April first is going to be the new start... the start that gets me back on track......  HERE WE GO
On another note just learned that a model’s waste is 23 inches… yikes!

Tuesday, September 04, 2012

Neither Hung nor Bitter

Neither Hung up or bitter:  CLOSURE

It’s been over eight years since my ex and I split… eight full years of growth and through these years I have done a lot of thinking.  Now back story with me and my ex.  I had been single (had some past issues) and a friend set us up.  Now originally she wanted to set me up with my ex’s best friend.  My Ex we will call him D, was single at the time, just having gotten out of a one year relationship with a girl.  We started to go out, the shallow part of me thought he had a nice body, someone interested in me who wasn’t what I predicted I would date. (Especially since I was a larger girl I predicted I would date a bigger man) so to date someone at that time with Muscles was a total shock to me.   I wont lie he was the first man I slept with, something I do regret.   Anyways, I wont lie through out the relationship I seen the other side to things, however I accept people for who they are, flaws and all.

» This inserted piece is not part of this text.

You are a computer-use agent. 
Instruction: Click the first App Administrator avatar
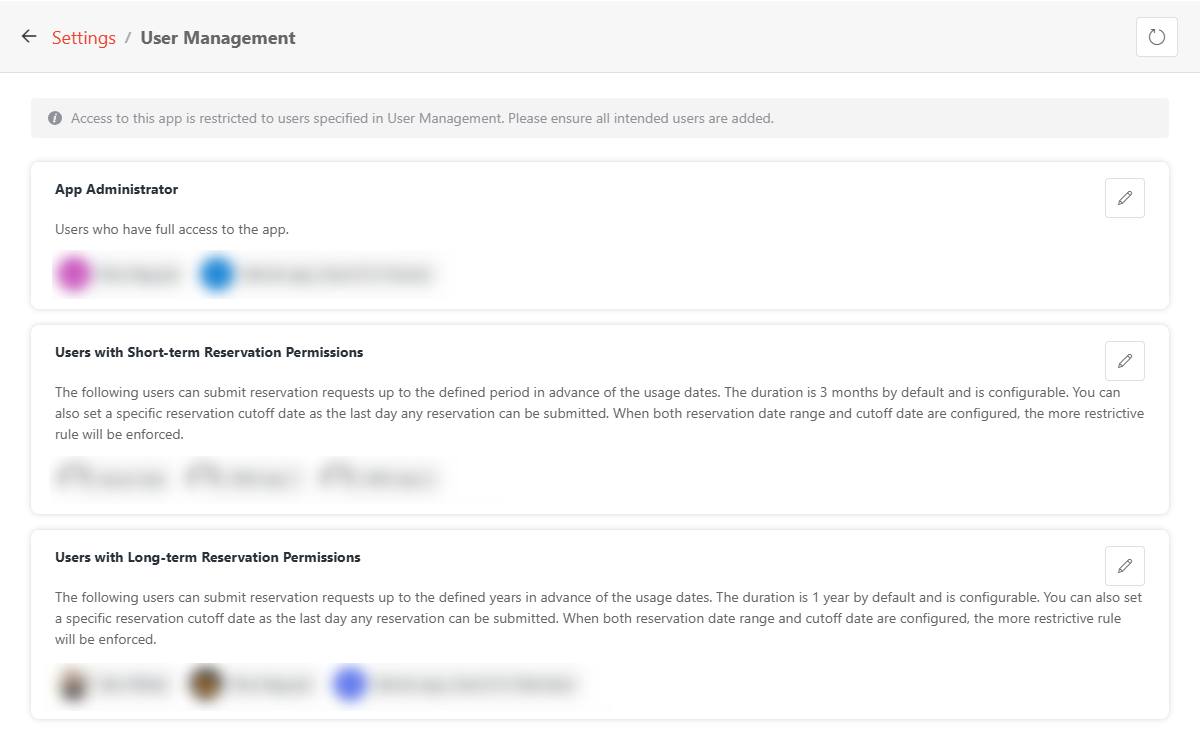[72, 273]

I accepted him even though there was a ton of things that bothered me, or hurt me.   We got engaged, although even in the engagement I felt that I was settling. That I couldn’t find better or no one else would want me, so hang onto what you got, sort of ideal.  Things in the relationship were not good; I made all the effort, I carried him, and took care of him.  I was the reliable responsible one, he wasn’t and it was stressful for me.   When we split, I again wont lie, I felt destroyed, even though inside it felt like a blessing.  It was all I knew and with no self esteem believes that no one else would want me flaws and all.


It’s been eight and a half years since then; a little longer then that since he called off the wedding (six months before it). I dated one person since then just after the split up for all of 3 weeks before those things got a little crazy.   Now since then I have had the time to think about things.  Don’t get me wrong I still feel like I don’t deserve someone good to me; but I try.

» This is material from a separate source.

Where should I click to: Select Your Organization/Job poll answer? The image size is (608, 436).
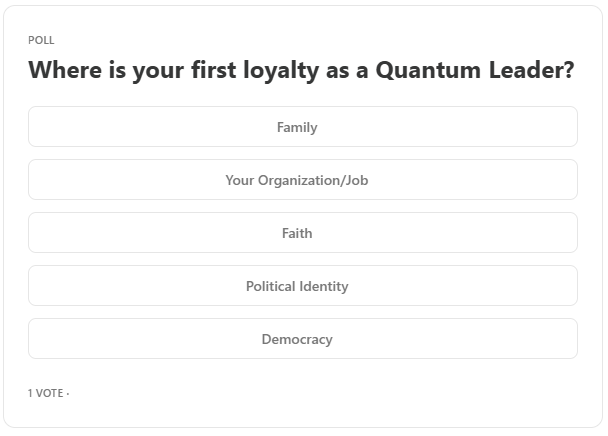pos(302,180)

Many people believe that since I haven’t dated, I am still hung up on my ex.  I’m not, its been a long road, and I have used that time to work on me. I got a Degree, I lost some weight (especially with the idea that I don’t find me attractive who else would).   I worked on myself. I found my own personal faults and worked on those.  I did it for me in the end.   But in the end it always comes down to the same thing, I must be bitter or hung up on.).  Look at it this way, my ex was my first boyfriend,  the first person I slept with,  really he was the one  that gave me my first impression of this world really.   That impression in the end was not good.  Now its not really comparing but it’s a uncertainty as well as insecurity regarding how to be in a relationship. 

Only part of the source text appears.